- RECORD SET
** Start **
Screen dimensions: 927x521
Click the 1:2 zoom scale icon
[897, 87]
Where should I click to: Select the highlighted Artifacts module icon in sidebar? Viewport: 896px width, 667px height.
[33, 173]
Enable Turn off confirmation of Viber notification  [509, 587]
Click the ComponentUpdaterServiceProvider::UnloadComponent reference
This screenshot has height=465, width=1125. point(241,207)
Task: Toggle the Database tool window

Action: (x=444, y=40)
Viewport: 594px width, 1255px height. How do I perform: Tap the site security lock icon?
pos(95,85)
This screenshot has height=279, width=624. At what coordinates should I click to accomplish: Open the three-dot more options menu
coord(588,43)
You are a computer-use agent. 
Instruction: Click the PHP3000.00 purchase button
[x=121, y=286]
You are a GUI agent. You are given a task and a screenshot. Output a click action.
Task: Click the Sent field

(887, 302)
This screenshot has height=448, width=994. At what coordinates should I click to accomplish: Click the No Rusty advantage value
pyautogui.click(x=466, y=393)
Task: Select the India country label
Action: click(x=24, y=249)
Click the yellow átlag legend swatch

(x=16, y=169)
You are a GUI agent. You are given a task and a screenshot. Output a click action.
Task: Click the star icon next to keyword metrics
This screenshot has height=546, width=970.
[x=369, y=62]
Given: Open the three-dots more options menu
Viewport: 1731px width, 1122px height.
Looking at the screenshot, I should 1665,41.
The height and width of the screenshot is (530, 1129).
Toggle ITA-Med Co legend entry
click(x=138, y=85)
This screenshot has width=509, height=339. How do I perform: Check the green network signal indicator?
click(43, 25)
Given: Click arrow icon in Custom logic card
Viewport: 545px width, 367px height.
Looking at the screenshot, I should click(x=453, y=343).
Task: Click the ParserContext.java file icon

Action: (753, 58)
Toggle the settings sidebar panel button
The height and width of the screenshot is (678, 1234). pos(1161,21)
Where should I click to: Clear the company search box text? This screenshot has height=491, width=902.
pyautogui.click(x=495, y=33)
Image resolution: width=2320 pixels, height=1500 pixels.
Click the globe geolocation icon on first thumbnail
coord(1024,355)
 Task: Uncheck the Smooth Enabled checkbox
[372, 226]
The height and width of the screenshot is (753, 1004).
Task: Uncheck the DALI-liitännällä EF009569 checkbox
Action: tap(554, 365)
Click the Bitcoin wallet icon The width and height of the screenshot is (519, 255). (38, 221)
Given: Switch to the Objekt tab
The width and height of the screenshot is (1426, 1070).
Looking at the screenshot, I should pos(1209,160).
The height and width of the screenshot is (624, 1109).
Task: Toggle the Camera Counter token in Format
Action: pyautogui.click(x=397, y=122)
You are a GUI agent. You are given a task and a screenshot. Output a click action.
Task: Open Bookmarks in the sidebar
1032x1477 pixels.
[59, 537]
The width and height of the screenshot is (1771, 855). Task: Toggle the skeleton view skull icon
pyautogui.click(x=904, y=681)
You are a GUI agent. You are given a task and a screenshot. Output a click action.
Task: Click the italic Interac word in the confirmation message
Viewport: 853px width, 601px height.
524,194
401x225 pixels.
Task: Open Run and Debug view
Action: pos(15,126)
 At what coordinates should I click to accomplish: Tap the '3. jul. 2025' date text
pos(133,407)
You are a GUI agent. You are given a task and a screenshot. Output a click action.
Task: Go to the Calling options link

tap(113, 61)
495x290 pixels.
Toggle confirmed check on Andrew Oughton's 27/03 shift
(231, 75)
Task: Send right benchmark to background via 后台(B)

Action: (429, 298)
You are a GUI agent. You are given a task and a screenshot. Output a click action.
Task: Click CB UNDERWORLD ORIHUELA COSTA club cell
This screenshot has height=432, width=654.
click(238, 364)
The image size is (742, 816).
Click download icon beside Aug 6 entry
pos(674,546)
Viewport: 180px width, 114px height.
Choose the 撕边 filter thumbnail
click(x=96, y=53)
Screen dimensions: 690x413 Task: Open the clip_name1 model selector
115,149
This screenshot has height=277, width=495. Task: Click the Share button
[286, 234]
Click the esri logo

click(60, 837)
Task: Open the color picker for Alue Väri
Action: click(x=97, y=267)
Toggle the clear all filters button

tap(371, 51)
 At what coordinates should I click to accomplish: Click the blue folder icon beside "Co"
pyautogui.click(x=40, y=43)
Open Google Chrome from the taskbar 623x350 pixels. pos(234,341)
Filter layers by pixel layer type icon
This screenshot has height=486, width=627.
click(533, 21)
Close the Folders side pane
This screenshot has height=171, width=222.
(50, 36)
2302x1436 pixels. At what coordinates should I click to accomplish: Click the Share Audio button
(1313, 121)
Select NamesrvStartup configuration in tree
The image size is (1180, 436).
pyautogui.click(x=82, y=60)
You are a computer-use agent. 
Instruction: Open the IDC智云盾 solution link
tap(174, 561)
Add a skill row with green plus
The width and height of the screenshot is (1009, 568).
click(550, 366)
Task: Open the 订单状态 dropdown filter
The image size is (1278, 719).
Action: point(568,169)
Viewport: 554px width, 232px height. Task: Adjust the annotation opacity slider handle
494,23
** End **
- DIRECTIVE
Present every line of the entries above as a Markdown table with two columns, No. and Line, giving each line its own numbered row and leaving out blank lines.

- RESULT
| No. | Line |
|---|---|
| 1 | Screen dimensions: 927x521 |
| 2 | Click the 1:2 zoom scale icon |
| 3 | [897, 87] |
| 4 | Where should I click to: Select the highlighted Artifacts module icon in sidebar? Viewport: 896px width, 667px height. |
| 5 | [33, 173] |
| 6 | Enable Turn off confirmation of Viber notification  [509, 587] |
| 7 | Click the ComponentUpdaterServiceProvider::UnloadComponent reference |
| 8 | This screenshot has height=465, width=1125. point(241,207) |
| 9 | Task: Toggle the Database tool window |
| 10 | Action: (x=444, y=40) |
| 11 | Viewport: 594px width, 1255px height. How do I perform: Tap the site security lock icon? |
| 12 | pos(95,85) |
| 13 | This screenshot has height=279, width=624. At what coordinates should I click to accomplish: Open the three-dot more options menu |
| 14 | coord(588,43) |
| 15 | You are a computer-use agent.  |
| 16 | Instruction: Click the PHP3000.00 purchase button |
| 17 | [x=121, y=286] |
| 18 | You are a GUI agent. You are given a task and a screenshot. Output a click action. |
| 19 | Task: Click the Sent field |
| 20 | (887, 302) |
| 21 | This screenshot has height=448, width=994. At what coordinates should I click to accomplish: Click the No Rusty advantage value |
| 22 | pyautogui.click(x=466, y=393) |
| 23 | Task: Select the India country label |
| 24 | Action: click(x=24, y=249) |
| 25 | Click the yellow átlag legend swatch |
| 26 | (x=16, y=169) |
| 27 | You are a GUI agent. You are given a task and a screenshot. Output a click action. |
| 28 | Task: Click the star icon next to keyword metrics |
| 29 | This screenshot has height=546, width=970. |
| 30 | [x=369, y=62] |
| 31 | Given: Open the three-dots more options menu |
| 32 | Viewport: 1731px width, 1122px height. |
| 33 | Looking at the screenshot, I should 1665,41. |
| 34 | The height and width of the screenshot is (530, 1129). |
| 35 | Toggle ITA-Med Co legend entry |
| 36 | click(x=138, y=85) |
| 37 | This screenshot has width=509, height=339. How do I perform: Check the green network signal indicator? |
| 38 | click(43, 25) |
| 39 | Given: Click arrow icon in Custom logic card |
| 40 | Viewport: 545px width, 367px height. |
| 41 | Looking at the screenshot, I should click(x=453, y=343). |
| 42 | Task: Click the ParserContext.java file icon |
| 43 | Action: (753, 58) |
| 44 | Toggle the settings sidebar panel button |
| 45 | The height and width of the screenshot is (678, 1234). pos(1161,21) |
| 46 | Where should I click to: Clear the company search box text? This screenshot has height=491, width=902. |
| 47 | pyautogui.click(x=495, y=33) |
| 48 | Image resolution: width=2320 pixels, height=1500 pixels. |
| 49 | Click the globe geolocation icon on first thumbnail |
| 50 | coord(1024,355) |
| 51 |  Task: Uncheck the Smooth Enabled checkbox |
| 52 | [372, 226] |
| 53 | The height and width of the screenshot is (753, 1004). |
| 54 | Task: Uncheck the DALI-liitännällä EF009569 checkbox |
| 55 | Action: tap(554, 365) |
| 56 | Click the Bitcoin wallet icon The width and height of the screenshot is (519, 255). (38, 221) |
| 57 | Given: Switch to the Objekt tab |
| 58 | The width and height of the screenshot is (1426, 1070). |
| 59 | Looking at the screenshot, I should pos(1209,160). |
| 60 | The height and width of the screenshot is (624, 1109). |
| 61 | Task: Toggle the Camera Counter token in Format |
| 62 | Action: pyautogui.click(x=397, y=122) |
| 63 | You are a GUI agent. You are given a task and a screenshot. Output a click action. |
| 64 | Task: Open Bookmarks in the sidebar |
| 65 | 1032x1477 pixels. |
| 66 | [59, 537] |
| 67 | The width and height of the screenshot is (1771, 855). Task: Toggle the skeleton view skull icon |
| 68 | pyautogui.click(x=904, y=681) |
| 69 | You are a GUI agent. You are given a task and a screenshot. Output a click action. |
| 70 | Task: Click the italic Interac word in the confirmation message |
| 71 | Viewport: 853px width, 601px height. |
| 72 | 524,194 |
| 73 | 401x225 pixels. |
| 74 | Task: Open Run and Debug view |
| 75 | Action: pos(15,126) |
| 76 |  At what coordinates should I click to accomplish: Tap the '3. jul. 2025' date text |
| 77 | pos(133,407) |
| 78 | You are a GUI agent. You are given a task and a screenshot. Output a click action. |
| 79 | Task: Go to the Calling options link |
| 80 | tap(113, 61) |
| 81 | 495x290 pixels. |
| 82 | Toggle confirmed check on Andrew Oughton's 27/03 shift |
| 83 | (231, 75) |
| 84 | Task: Send right benchmark to background via 后台(B) |
| 85 | Action: (429, 298) |
| 86 | You are a GUI agent. You are given a task and a screenshot. Output a click action. |
| 87 | Task: Click CB UNDERWORLD ORIHUELA COSTA club cell |
| 88 | This screenshot has height=432, width=654. |
| 89 | click(238, 364) |
| 90 | The image size is (742, 816). |
| 91 | Click download icon beside Aug 6 entry |
| 92 | pos(674,546) |
| 93 | Viewport: 180px width, 114px height. |
| 94 | Choose the 撕边 filter thumbnail |
| 95 | click(x=96, y=53) |
| 96 | Screen dimensions: 690x413 Task: Open the clip_name1 model selector |
| 97 | 115,149 |
| 98 | This screenshot has height=277, width=495. Task: Click the Share button |
| 99 | [286, 234] |
| 100 | Click the esri logo |
| 101 | click(60, 837) |
| 102 | Task: Open the color picker for Alue Väri |
| 103 | Action: click(x=97, y=267) |
| 104 | Toggle the clear all filters button |
| 105 | tap(371, 51) |
| 106 |  At what coordinates should I click to accomplish: Click the blue folder icon beside "Co" |
| 107 | pyautogui.click(x=40, y=43) |
| 108 | Open Google Chrome from the taskbar 623x350 pixels. pos(234,341) |
| 109 | Filter layers by pixel layer type icon |
| 110 | This screenshot has height=486, width=627. |
| 111 | click(533, 21) |
| 112 | Close the Folders side pane |
| 113 | This screenshot has height=171, width=222. |
| 114 | (50, 36) |
| 115 | 2302x1436 pixels. At what coordinates should I click to accomplish: Click the Share Audio button |
| 116 | (1313, 121) |
| 117 | Select NamesrvStartup configuration in tree |
| 118 | The image size is (1180, 436). |
| 119 | pyautogui.click(x=82, y=60) |
| 120 | You are a computer-use agent.  |
| 121 | Instruction: Open the IDC智云盾 solution link |
| 122 | tap(174, 561) |
| 123 | Add a skill row with green plus |
| 124 | The width and height of the screenshot is (1009, 568). |
| 125 | click(550, 366) |
| 126 | Task: Open the 订单状态 dropdown filter |
| 127 | The image size is (1278, 719). |
| 128 | Action: point(568,169) |
| 129 | Viewport: 554px width, 232px height. Task: Adjust the annotation opacity slider handle |
| 130 | 494,23 |